• Work request
Return each entry below without any alteration.

________

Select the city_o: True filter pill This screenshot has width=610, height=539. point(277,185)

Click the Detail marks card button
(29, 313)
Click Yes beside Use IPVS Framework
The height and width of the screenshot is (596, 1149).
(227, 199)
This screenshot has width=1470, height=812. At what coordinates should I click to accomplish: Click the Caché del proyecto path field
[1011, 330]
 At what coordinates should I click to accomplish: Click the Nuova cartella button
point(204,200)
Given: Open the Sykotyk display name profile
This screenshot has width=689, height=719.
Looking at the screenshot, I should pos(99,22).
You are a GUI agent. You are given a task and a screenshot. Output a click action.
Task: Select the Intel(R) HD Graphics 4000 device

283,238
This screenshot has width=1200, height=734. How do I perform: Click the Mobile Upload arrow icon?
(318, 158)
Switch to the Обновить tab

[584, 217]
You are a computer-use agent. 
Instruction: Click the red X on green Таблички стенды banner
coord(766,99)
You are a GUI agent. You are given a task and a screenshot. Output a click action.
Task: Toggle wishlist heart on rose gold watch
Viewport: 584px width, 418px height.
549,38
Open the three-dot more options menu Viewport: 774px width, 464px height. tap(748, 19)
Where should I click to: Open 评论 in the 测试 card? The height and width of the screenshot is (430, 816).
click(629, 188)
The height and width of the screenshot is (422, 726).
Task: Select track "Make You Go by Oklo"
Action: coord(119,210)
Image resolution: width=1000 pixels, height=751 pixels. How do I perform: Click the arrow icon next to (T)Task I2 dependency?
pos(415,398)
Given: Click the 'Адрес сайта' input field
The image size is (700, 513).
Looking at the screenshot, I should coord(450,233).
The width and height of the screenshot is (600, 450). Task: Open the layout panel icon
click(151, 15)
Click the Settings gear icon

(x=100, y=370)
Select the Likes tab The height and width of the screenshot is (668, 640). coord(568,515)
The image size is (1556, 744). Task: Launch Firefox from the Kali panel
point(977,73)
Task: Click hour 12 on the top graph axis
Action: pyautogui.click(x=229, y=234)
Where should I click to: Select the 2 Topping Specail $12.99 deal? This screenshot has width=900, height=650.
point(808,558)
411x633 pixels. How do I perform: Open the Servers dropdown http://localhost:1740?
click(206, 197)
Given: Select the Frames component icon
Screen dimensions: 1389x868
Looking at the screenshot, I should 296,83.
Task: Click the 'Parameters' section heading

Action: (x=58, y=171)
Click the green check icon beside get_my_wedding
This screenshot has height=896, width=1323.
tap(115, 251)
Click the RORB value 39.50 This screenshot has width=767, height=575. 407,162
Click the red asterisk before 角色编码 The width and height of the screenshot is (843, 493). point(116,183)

________

• Answer section
Select the city_o: True filter pill This screenshot has width=610, height=539. point(277,185)

Click the Detail marks card button
(29, 313)
Click Yes beside Use IPVS Framework
The height and width of the screenshot is (596, 1149).
(227, 199)
This screenshot has width=1470, height=812. At what coordinates should I click to accomplish: Click the Caché del proyecto path field
[1011, 330]
 At what coordinates should I click to accomplish: Click the Nuova cartella button
point(204,200)
Given: Open the Sykotyk display name profile
This screenshot has width=689, height=719.
Looking at the screenshot, I should pos(99,22).
You are a GUI agent. You are given a task and a screenshot. Output a click action.
Task: Select the Intel(R) HD Graphics 4000 device

283,238
This screenshot has width=1200, height=734. How do I perform: Click the Mobile Upload arrow icon?
(318, 158)
Switch to the Обновить tab

[584, 217]
You are a computer-use agent. 
Instruction: Click the red X on green Таблички стенды banner
coord(766,99)
You are a GUI agent. You are given a task and a screenshot. Output a click action.
Task: Toggle wishlist heart on rose gold watch
Viewport: 584px width, 418px height.
549,38
Open the three-dot more options menu Viewport: 774px width, 464px height. tap(748, 19)
Where should I click to: Open 评论 in the 测试 card? The height and width of the screenshot is (430, 816).
click(629, 188)
The height and width of the screenshot is (422, 726).
Task: Select track "Make You Go by Oklo"
Action: coord(119,210)
Image resolution: width=1000 pixels, height=751 pixels. How do I perform: Click the arrow icon next to (T)Task I2 dependency?
pos(415,398)
Given: Click the 'Адрес сайта' input field
The image size is (700, 513).
Looking at the screenshot, I should coord(450,233).
The width and height of the screenshot is (600, 450). Task: Open the layout panel icon
click(151, 15)
Click the Settings gear icon

(x=100, y=370)
Select the Likes tab The height and width of the screenshot is (668, 640). coord(568,515)
The image size is (1556, 744). Task: Launch Firefox from the Kali panel
point(977,73)
Task: Click hour 12 on the top graph axis
Action: pyautogui.click(x=229, y=234)
Where should I click to: Select the 2 Topping Specail $12.99 deal? This screenshot has width=900, height=650.
point(808,558)
411x633 pixels. How do I perform: Open the Servers dropdown http://localhost:1740?
click(206, 197)
Given: Select the Frames component icon
Screen dimensions: 1389x868
Looking at the screenshot, I should 296,83.
Task: Click the 'Parameters' section heading

Action: (x=58, y=171)
Click the green check icon beside get_my_wedding
This screenshot has height=896, width=1323.
tap(115, 251)
Click the RORB value 39.50 This screenshot has width=767, height=575. 407,162
Click the red asterisk before 角色编码 The width and height of the screenshot is (843, 493). point(116,183)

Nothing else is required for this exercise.